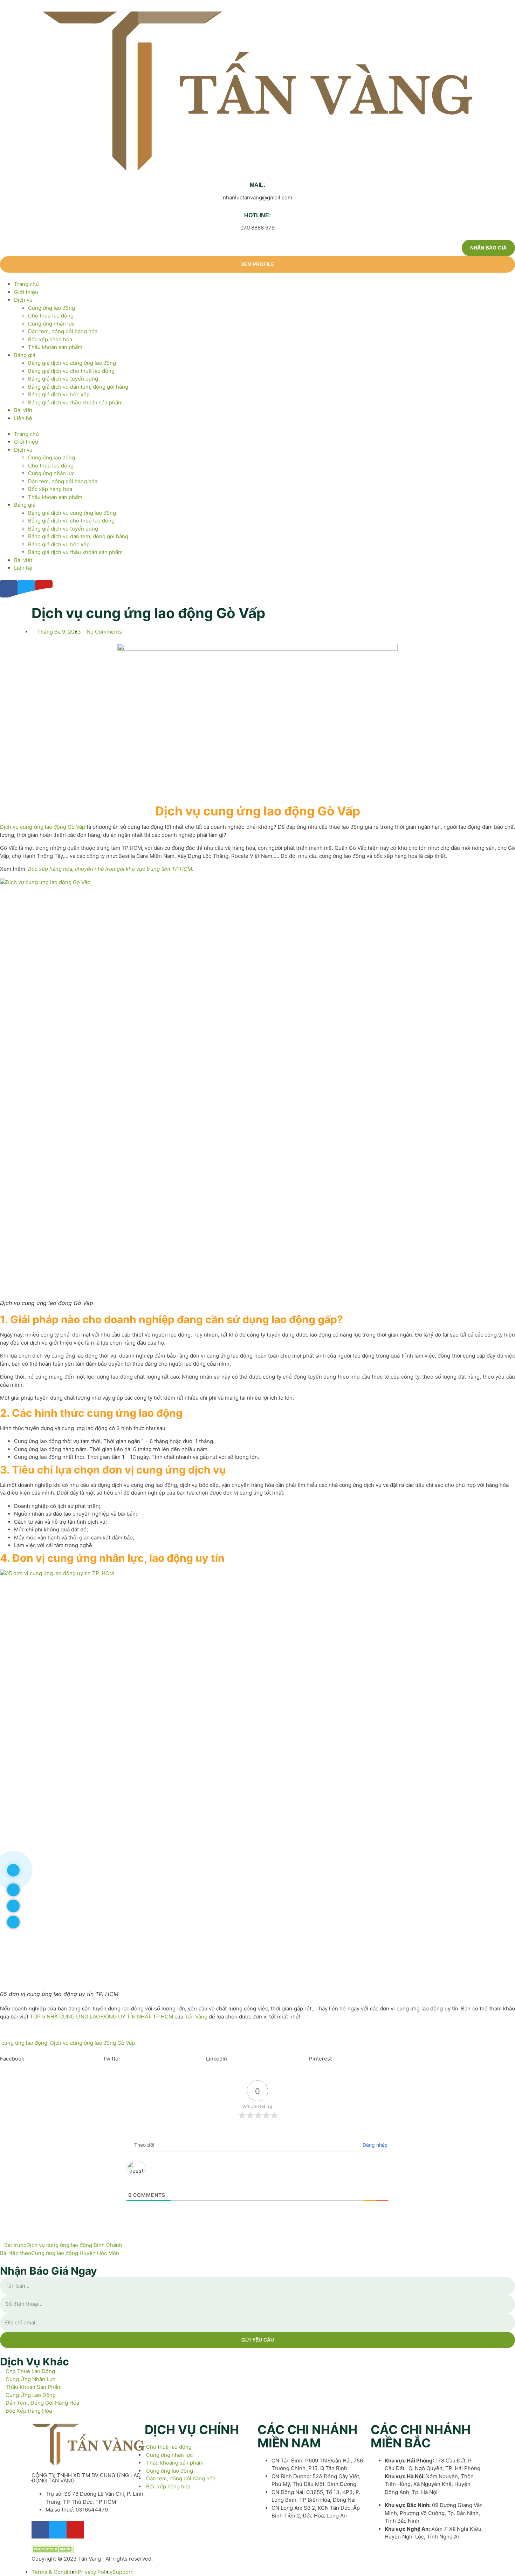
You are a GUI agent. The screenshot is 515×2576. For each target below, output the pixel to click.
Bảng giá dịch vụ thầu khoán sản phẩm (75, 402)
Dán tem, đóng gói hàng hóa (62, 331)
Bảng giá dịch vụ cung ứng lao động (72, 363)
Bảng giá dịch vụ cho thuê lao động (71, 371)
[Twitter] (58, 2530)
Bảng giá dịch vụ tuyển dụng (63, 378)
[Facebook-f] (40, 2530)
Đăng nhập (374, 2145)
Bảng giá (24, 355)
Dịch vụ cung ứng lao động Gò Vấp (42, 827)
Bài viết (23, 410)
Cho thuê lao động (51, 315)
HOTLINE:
::::
**WHAT THIS TASK INVOLVES**. Give the count of lines in the listing above that include "cung", with no other words.

**THE ANSWER**. 2